Plaintiffs sued GM for deceptive advertising, breach of contract, and fraudulent concealment claims under the laws of thirty states based on GM’s alleged installation of a “defeat device” in the 2014 Chevrolet Cruze Diesel, which results in significantly higher emissions when the vehicle is in use compared to when it is being tested in laboratory conditions.  The court declined to apply the primary jurisdiction doctrine or find the claims preempted by the Clean Air Act, but did give GM some victories.

GM argued that the plaintiffs lacked Article III standing because they didn’t allege a concrete and particularized injury and because they brought claims arising under the law of states where none of the named plaintiffs reside or bought their vehicle.  GM characterized their claims as arising from alleged environmental harms and violation of government standards, but plaintiffs alleged a standard overpayment theory: if they’d known the truth about the defeat devices/the actual emissions levels, they wouldn’t have bought the supposedly “clean diesel” vehicles or would have paid less for them, especially given that GM charged more for the diesel model than a comparable gas model.  GM argued that this higher price came from the increased power and fuel efficiency that diesel engines feature.  The court agreed with the plaintiffs.

Plaintiffs plausibly pled deceptive behavior.  The complaint detailed “numerous studies and reports from European authorities finding that GM vehicles are noncompliant with European emission regulations, despite meeting those regulations when tested in laboratory settings.” It also alleged that plaintiffs’ own tests of a Cruze found that emissions were significantly higher than represented. Though plaintiffs did not specifically allege that the Cruze they tested was the 2014 diesel model, they plausibly alleged that GM’s vehicles share common designs, including engines; “common sense compels the conclusion that GM does not start anew each time it designs a vehicle.”

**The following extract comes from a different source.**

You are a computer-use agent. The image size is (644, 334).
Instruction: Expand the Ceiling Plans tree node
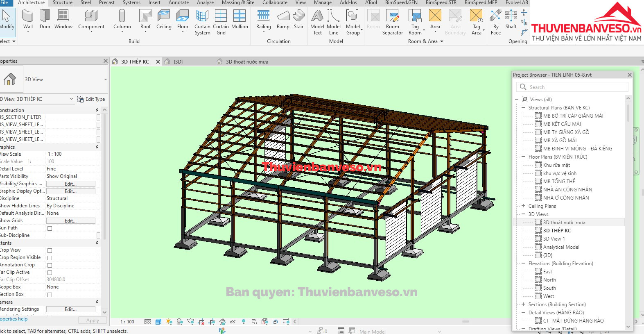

Nor did plaintiffs have to show reliance to show Article III standing:

The clean diesel features of the Cruze were an important component of the vehicle, as evidenced by GM’s advertising campaign which featured the clean diesel system. That system elevated the apparent value of the vehicle. Even if Plaintiffs did not specifically choose the Cruze because of its clean diesel system, they paid more for the vehicle because it included the system. If the system did not actually provide any value to the vehicle, then Plaintiffs suffered financial injury through overpayment regardless of whether they relied on GM’s alleged misrepresentations.

Turning to the fraudulent concealment claims, they had to be pled with particularity, even though they were omission-based.  However, particularity demands different things in different contexts.  “If a plaintiff’s theory for relief involves a failure to act, then requiring the plaintiff to specifically identify the point in time when the defendant should have acted may be unduly burdensome. … [T]he difficulty of obtaining proprietary GM information or pinpointing the point in time when a fraudulent omission occurred will be taken into account.”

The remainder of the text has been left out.